Les mythes s’écroulent!
Un sujet léger et futile, si vous le permettez.
Depuis quelques mois, je me prépare à vivre « la plus grande aventure de la vie d’une femme » (dixit ma mère) j’ai nommé la maternité. Je termine en effet l’infâme premier trimestre et me lance les yeux fermés dans cette aventure, puisque c’est mon premier et parce que je suis la première, malgré mes 32 ans, dans mon groupe d’amies ou dans ma famille proche. Fini le temps où une nombreuse parenté pouvait nous inonder de conseils judicieux : je fais la plupart des découvertes seule dans mon salon, entre les livres de grossesse (dans lesquels on ne voit que des photos de femmes qui se tiennent le ventre d’un air serein, vêtues d’un collier de perle, d’un petit twin set assorti et d’un bandeau dans les cheveux) et les réflexions suscitées par Badinter sur la maternité. (Je dois cependant remercier chaleureusement mon amie Pri, une maman qui rocke et qui répond patiemment à mes milles questions niaiseuses).
Or à force de me renseigner et de poser des questions, je suis en train de perdre toutes mes illusions.
Il faut dire qu’avant, les questions entourant la maternité m’intéressait autant que les questions de retraite intéressent Marianne : je ne me sentais pas interpellée. Maintenant que j’ai les deux pieds dedans, chaque jour un mythe s’écroule, et je me permets de vous partager le dernier en date :
Mythe entourant la maternité no 310 : l’échographie est un moment émouvant et merveilleux.
J’ai pris rendez-vous pour mon échographie de 19 semaines, celle qui permettra, on se croise les doigts, de savoir ce qui se cache là-dedans. J’apprends-ti pas que je dois, pour me préparer, boire UN LITRE d’eau et ne pas aller au toilettes UNE HEURE AVANT la dite écho!

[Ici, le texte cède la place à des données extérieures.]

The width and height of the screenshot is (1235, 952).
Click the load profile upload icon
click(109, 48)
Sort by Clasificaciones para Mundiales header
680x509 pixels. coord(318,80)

Pour vous aider à comprendre mon désarroi sachez qu’en tant normal, je me qualifierais non pas de pisse-minute, mais plutôt de pisse-seconde. Or, depuis que je suis enceinte, on dirait que mon utérus grossissant s’est installé directement dans ma vessie, rendant la perspective d’une heure sans faire pipi (avec, je le répète, UN LITRE d’eau dans le corps) digne d’une torture de Guantanamo. Et c’est ainsi, en me tordant de douleur, que je suis censée vivre « ce moment magique et merveilleux »? J’imagine la scène : mon amoureux qui me tient la main, les yeux embués par l’émotion; la technicienne qui nous explique patiemment, en souriant, que ceci est le pied, ceci est la main… et moi? Moi qui pleure, ou qui sourit, ou qui est transportée de bonheur? Pantoute! Ma seule pensée sera pour la libération que je connaîtrai quand cette épreuve sera enfin terminée!
Pourquoi gâcher cette expérience en forçant la future mère à être aussi inconfortable? La technologie est donc si barbare? Celles qui sont passées par là me diront sûrement que c’est de la petite bière comparé à l’accouchement (une autre étape que j’aborde avec beaucoup de naïveté, question de préserver ma santé mentale) mais je serais curieuse de savoir pourquoi la science permet d’envoyer Guy Laliberté dans l’espace mais pas de rendre cette expérience agréable pour les futures mamans.